Her zamanın aksine bugün saat 07.00 kalktım. Yorgunluk yavaş, yavaş su yüzüne çıkmaya başlamış kendini hissettiriyordu. Yola çıkmak için hazırlıklarımı saat 09.00’da tamamlamış olsam bile Döğüşbelen köyünden Metin ağabey ile yaklaşık yarım saatlik bir sohbetin ardından ancak hareket edebildim.
Bir süre yolculuk ettikten sonra yolda Köyceğiz’den Akyaka’ya giden Köyceğiz bisiklet topluluğundan arkadaşlar ile karşılaştım. Akyaka’ya kadar yolun kalan kısmını beraber sohbet ederek kat ettik.

Her ne kadar beni Akyaka’ya davet etmiş olsalar da bu teklifi reddederek yollarımızı ayırdık. Onlar Akyaka’ya yönelirken, bense Muğla’ya doğru Sakar geçidini aşmak üzere tırmanışa geçtim.

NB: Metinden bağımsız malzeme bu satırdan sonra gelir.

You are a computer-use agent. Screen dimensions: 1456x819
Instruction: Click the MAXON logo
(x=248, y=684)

Bir süre rampa tırmanıp görüş alanımı genişlettikçe Akyaka ve Gökova körfezinin muhteşem manzarasının baştan çıkarıcılığını pedallarımın altında hissettiğimde bana sunulan teklif daha cazip geliyordu. Keşke bana yapılan bu nazik daveti kabul edip bu doğa harikasının içinde yerimi alsaydım diyerek pişman oldum.

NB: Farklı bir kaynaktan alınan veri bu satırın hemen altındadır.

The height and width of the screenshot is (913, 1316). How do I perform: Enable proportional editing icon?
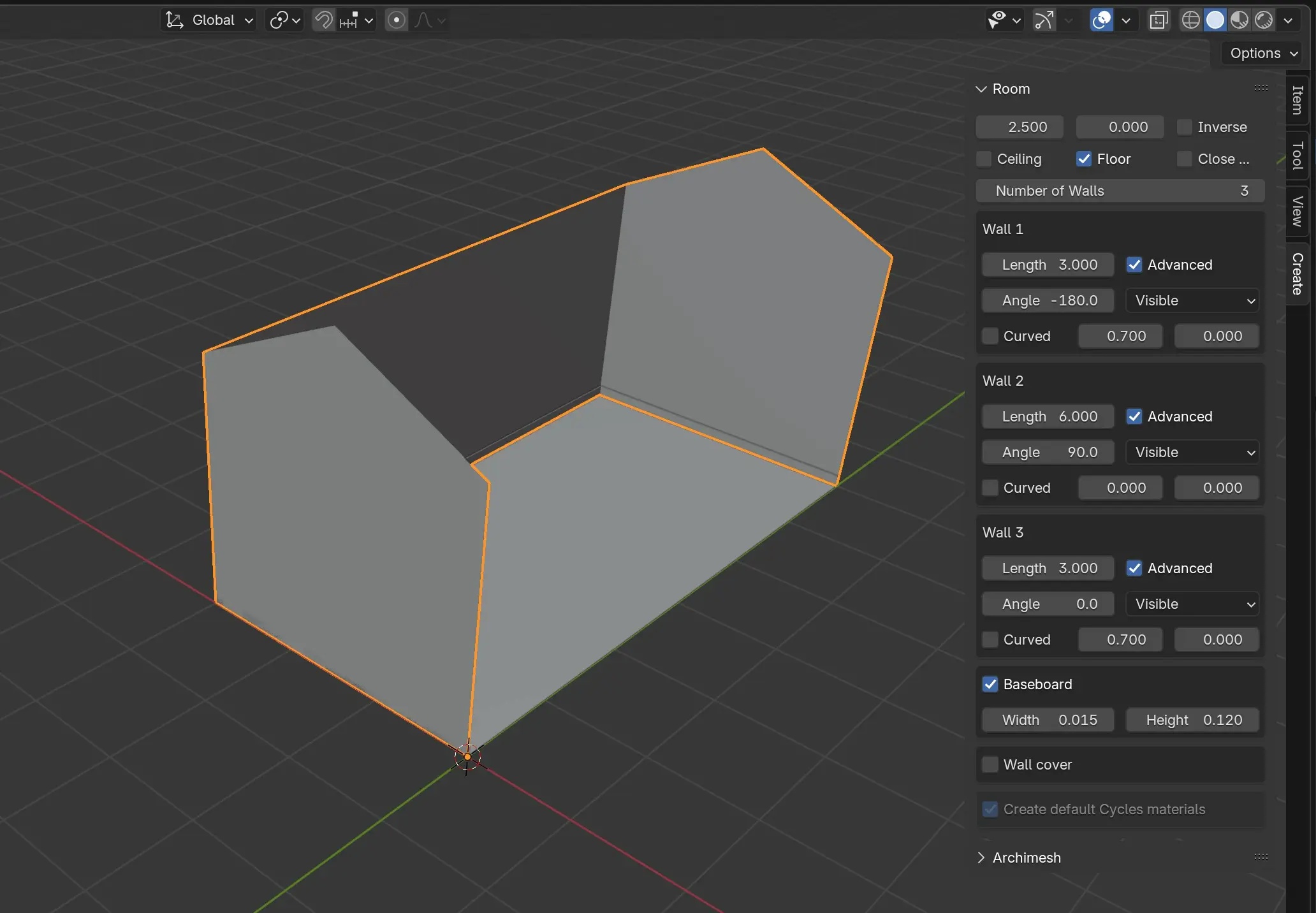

Denize baktığımda sanki beni çağırıyor gibiydi. Denizde çok hafif daha dalga olmasa bir an bu davetkâr çağrıya büyülenmişçesine uyarak rotamı sahile doğru çevirebilirdim. Fakat rampayı neredeyse yarıladığımı düşünerek diğer yarısını da tırmanmak üzere azmederek bu fikirden uzaklaşmaya gayret ettim

Yaklaşık iki saat sonra saat 14.00 civarı Sakar geçidini tırmanışını bitirdim


Yatağan’a az bir mesafe kala kısa süreli bir yağmur geçişi oldu. Zaten yağmura karşı önlemlerimi aldığımdan pek etkilemeden yoluma devam ettim.